Scientists from Denmark and Japan have peeked inside the engine room of the pumps that maintain the acid level in the stomach. And it was no easy task – the pumps are ultra-small!
These pumps – in fact proteins, each measuring only about five millionths of a millimetre – are produced in special cells in the lining of the stomach.
And their job is well defined: they pump acid – hydrochloric acid – into the stomach. But how hard do the pumps really have to work to do their job – and how do they actually function? It is a question that is significant to providing us with an even more detailed understanding of the digestive system, and it is one that has occupied scientists worldwide for the past 40 years. Only now have they managed to obtain an answer, which has just been published in the form of a research article in the scientific journal e-Life.
The study of the workload and detailed operation of the tiny pumps has been funded by the Lundbeck Foundation, amongst others. The research was carried out by Associate Professor Himanshu Khandelia of the Department of Physics, Chemistry and Pharmacy at the University of Southern Denmark (SDU), in collaboration with a number of Japanese colleagues.
To try to explain how the pumps work, in layman’s terms, you could start by thinking about how acidic the stomach contents are in humans, says Himanshu Khandelia:
“The pH value of our stomachs is about one, while in the rest of the body it is on average around seven.

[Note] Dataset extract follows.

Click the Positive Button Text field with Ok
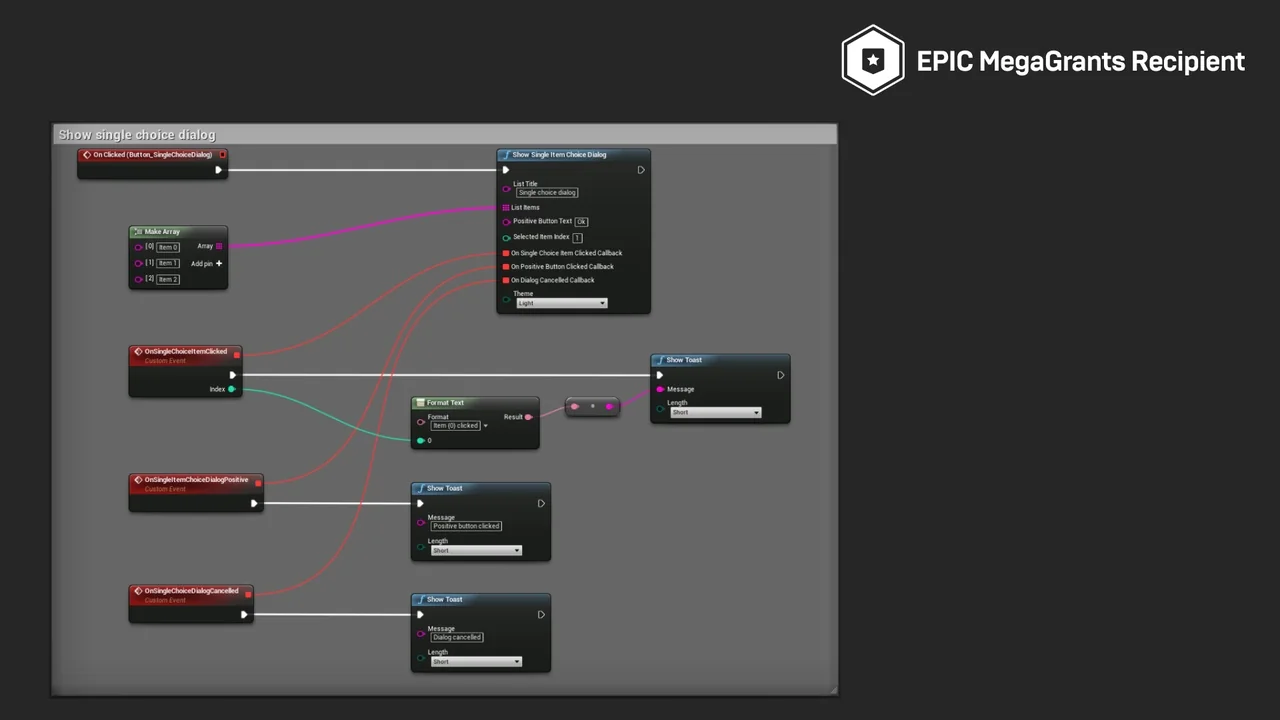 tap(581, 222)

That’s a very big difference – it means that the acid concentration in the stomach is about a million times greater than in the rest of the body.”
And those tiny pumps – which are also some of the world’s smallest motors – have to work so hard to constantly pump enough acid into the stomach that you could compare them with world-class mountaineers, explains Himanshu Khandelia:
“A trained mountaineer can climb to the peak of certain not too steep mountains while for example carrying two small bags with the necessary equipment. But if we’re talking about Mount Everest and other mountains in that category, then only the very best mountaineers can reach the top, and only with very limited loads to carry.”

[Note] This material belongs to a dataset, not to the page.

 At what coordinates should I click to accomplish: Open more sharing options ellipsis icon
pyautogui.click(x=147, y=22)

The task that the small pumps in our stomachs carry out could be compared to reaching the summit of Mount Everest, continues Himanshu Khandelia, “because it represents one of the most demanding forms of ion transport through membranes that take place in mammalian tissues.”
Crystals revealed the truth
But what use is this new knowledge? And how do you map a protein structure that measures just five millionths of a millimetre?

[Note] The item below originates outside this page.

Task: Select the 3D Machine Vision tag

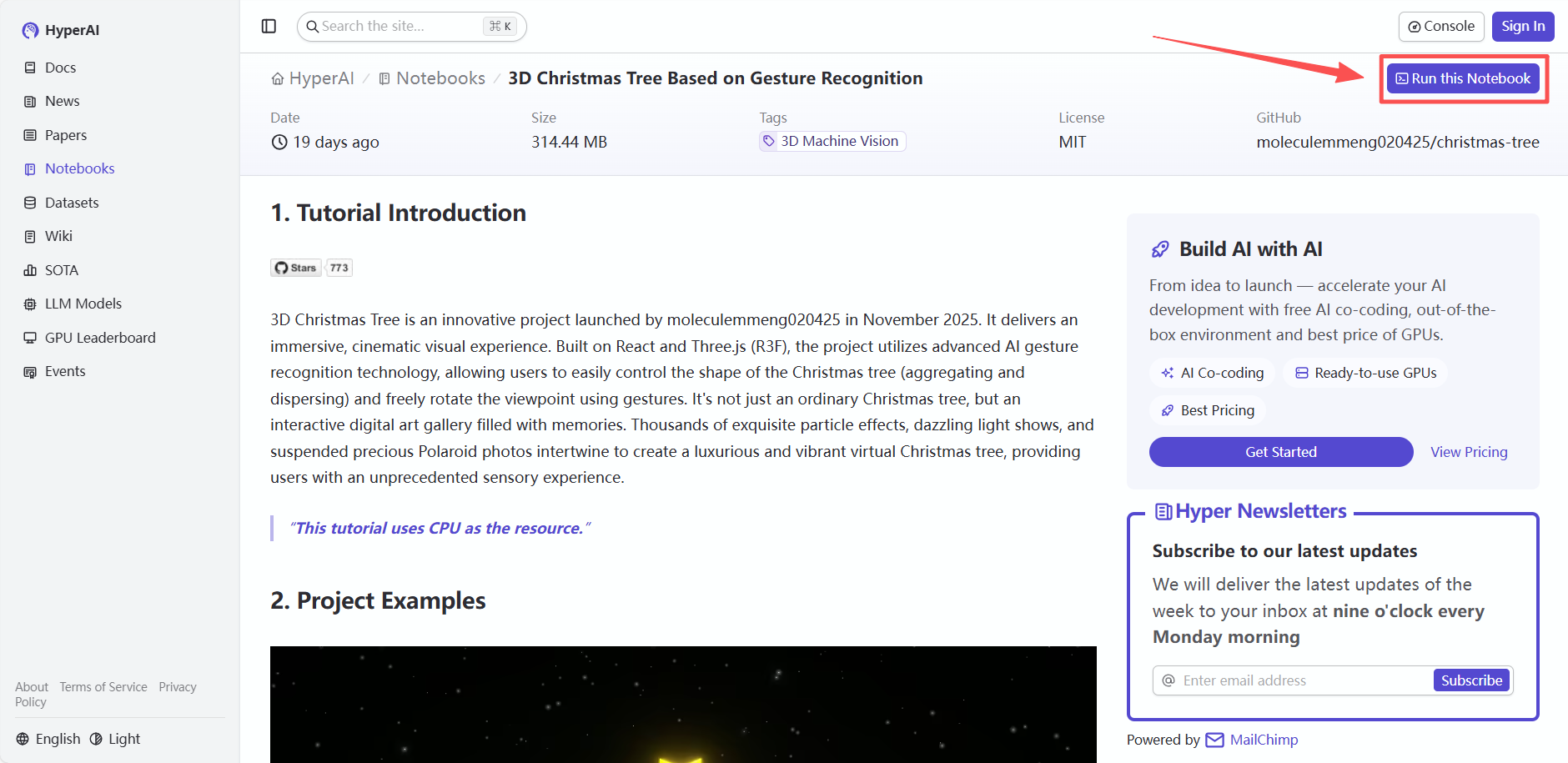Action: point(832,142)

“It is important in itself to understand biological mechanisms,” says Himanshu Khandelia, “but when you look at the more practical applications of our discovery, it also has medical potential in the long run, because new knowledge about how the small pumps work could be applied in the development of new medicines for diseases that affect the digestive processes.”
To this we can add the motor analogy – that is, the idea of viewing the acid-pumping proteins as some of the world’s smallest engines.
“That analogy holds,” says Himanshu Khandelia. “We’re dealing with nanomotors here, of the kind that are being worked on in a number of research environments around the world. So our discovery could also prove relevant in that area.”
The mapping of the protein structure was carried out by Himanshu Khandelia’s Japanese partners, who were able to use crystallography to create pictures of the atomic structure of the acid-pumping proteins.
On the basis of these pictures and biochemical experiments, also conducted in Japan, Himanshu Khandelia was able to determine, via computer simulations, how the small acid-pumping proteins actually work.
The simulations, performed by Himanshu Khandelia using two supercomputers – one at SDU and one in Switzerland – showed amongst other things that the pumps can only transport one acid molecule into the stomach at a time, he says:
“Just as a world-class mountaineer can only carry one bag, and not two, right up to the top of Mount Everest.”